For a week the Kamal Adwan
Hospital in Beit Lahia was surrounded and raided by Israeli occupation forces, who destroyed the southern part of the hospital, according to the health ministry.
The United Nations reported Thursday that Israeli troops, accompanied by tanks, had besieged the hospital for at least three days, periodically sending troops in on raids. There were also reports that Palestinians there were being subjected to mass arrests and ill-treatment, the United Nations said.
Dr. Ashraf Al-Qudra, a Gaza Health Ministry spokesperson, said in a statement that at one point during the siege, the hospital’s medical staff and patients were forced to evacuate the hospital’s remaining buildings and gather in courtyards in the cold winter weather.
Some of the hospital’s staff, including its director, Dr. Ahmed Al-Kahlot, were detained, the ministry said.
The withdrawal came as Gaza has been plunged into a near communication blackout for two days — at least the fifth such mass outage of phone and internet during the war — leaving more than 2 million Palestinians virtually cut off from the outside world and one another as Israel’s offensive continues.
This is the longest such outage so far in the war. Previous blackouts have been caused by Israeli attacks on telecommunication towers, Israeli control of the enclave’s communication lines, or a shortage of fuel, according to Gaza authorities and communication companies.
On Thursday evening, Paltel, the main Palestinian telecommunications company, said on social media that “all telecom services in Gaza Strip have been lost due to the ongoing aggression.
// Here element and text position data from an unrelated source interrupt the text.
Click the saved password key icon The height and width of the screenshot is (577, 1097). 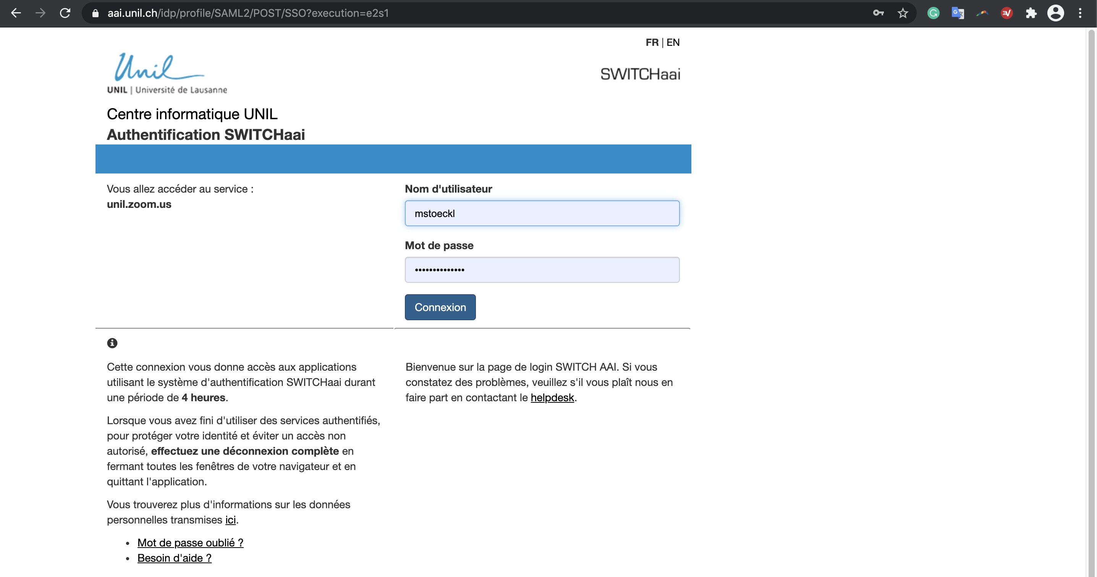tap(878, 13)
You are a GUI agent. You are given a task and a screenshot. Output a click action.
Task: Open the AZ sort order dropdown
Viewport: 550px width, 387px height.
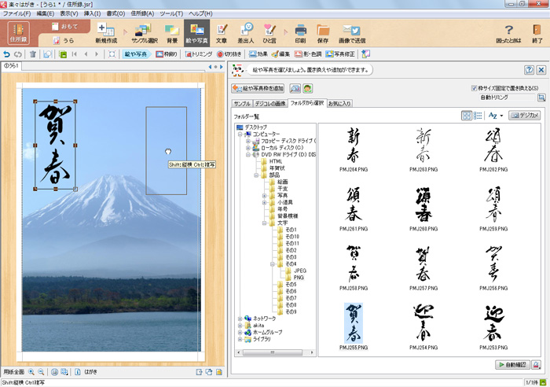point(495,115)
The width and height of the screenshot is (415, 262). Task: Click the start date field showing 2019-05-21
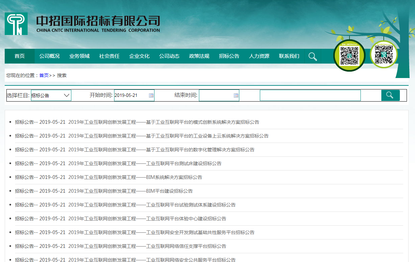click(x=131, y=96)
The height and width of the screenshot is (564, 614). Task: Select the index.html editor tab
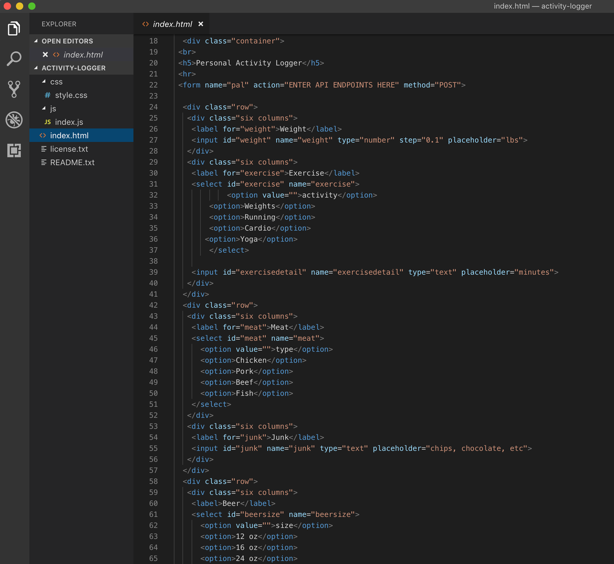point(172,24)
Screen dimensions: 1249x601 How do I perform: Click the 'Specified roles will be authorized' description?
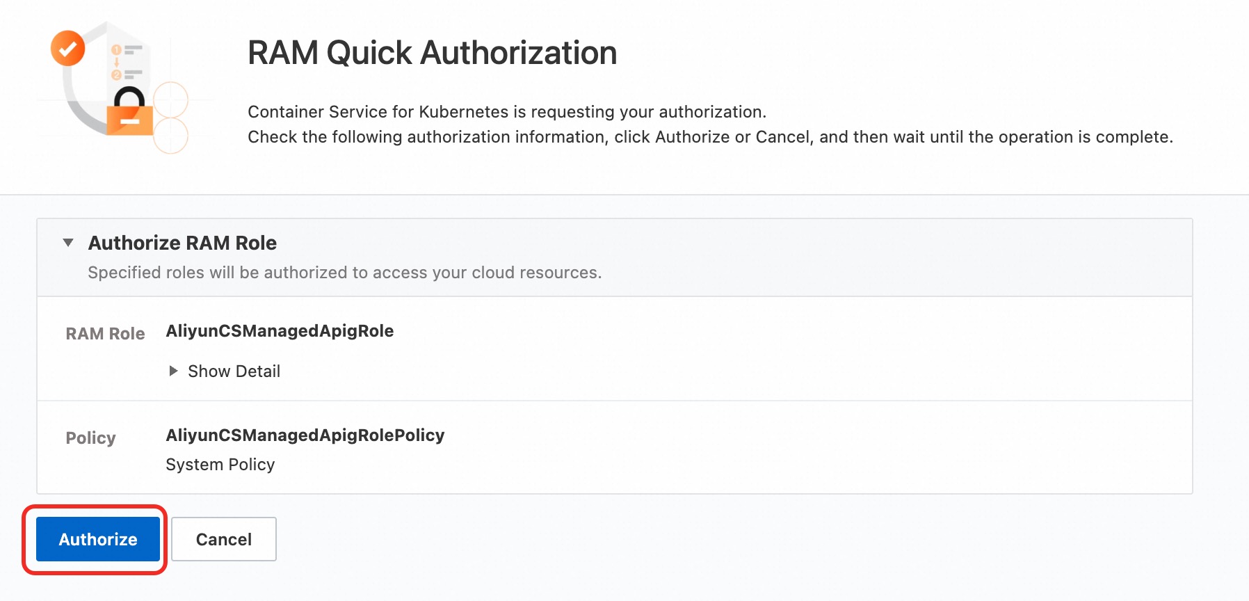(344, 273)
Gaza is blacked out again.”
Some cellular towers and underground fiber cables had been destroyed or damaged by Israeli airstrikes, said Abdulmajeed Melhem, the Paltel group’s CEO.
The Israeli military said it would not comment in response to questions about whether its strikes had caused the latest blackout.
During the Israeli siege at the hospital, 12 premature babies were trapped inside in their incubators without access to milk or life support, the health ministry said.
The Israeli military disputed the accounts. “Contrary to claims, Kamal Adwan Hospital was not attacked,” the Israeli military said in a statement in response to questions, adding that it “did not ask the hospital to evacuate.”
Israeli military attacks on hospitals and other medical facilities have drawn international condemnation and spurred concerns that the destruction of the enclave’s health infrastructure will lead to even more deaths from injuries and diseases.
“I’m extremely worried about reports of a raid at Kamal Adwan Hospital in #Gaza after several days of siege,” Dr. Tedros Adhanom Ghebreyesus, director-general of the UN’s World Health Organization, wrote on X, formerly known as Twitter, on Dec. 12.
“According to the Ministry of Health, there are 65 patients including several needing intensive care, and 45 medical staff in the hospital,” Tedros said in his post. “The hospital was already minimally functional due to acute shortages of fuel, water, food and medical supplies even before the siege.”
Reem al-Taluli, a nurse at the hospital, said in an interview that Israeli forces withdrew from Kamal Adwan Hospital early Saturday morning after besieging it for a week and striking most of its buildings. During that time, she and others holed up inside the hospital’s buildings and courtyard, went hungry and were interrogated by Israeli soldiers, she said.
The Israeli army gave them bottles of water, she said.
She said soldiers questioned her about Israeli hostages held by Hamas and demanded she give them her phone number and the names of her brothers.
The Israeli military detained several people from the hospital, she added.
“This is a big crime here inside Kamal Adwan Hospital,” a local journalist, Anas Al-Sharif, said in a video of the rubble at the scene that he posted on social media. “Dozens of bodies, the bulldozer rolled over them and left,” he said in the video.
As his camera panned across the rubble, flies could be seen buzzing above the upturned earth and rubble.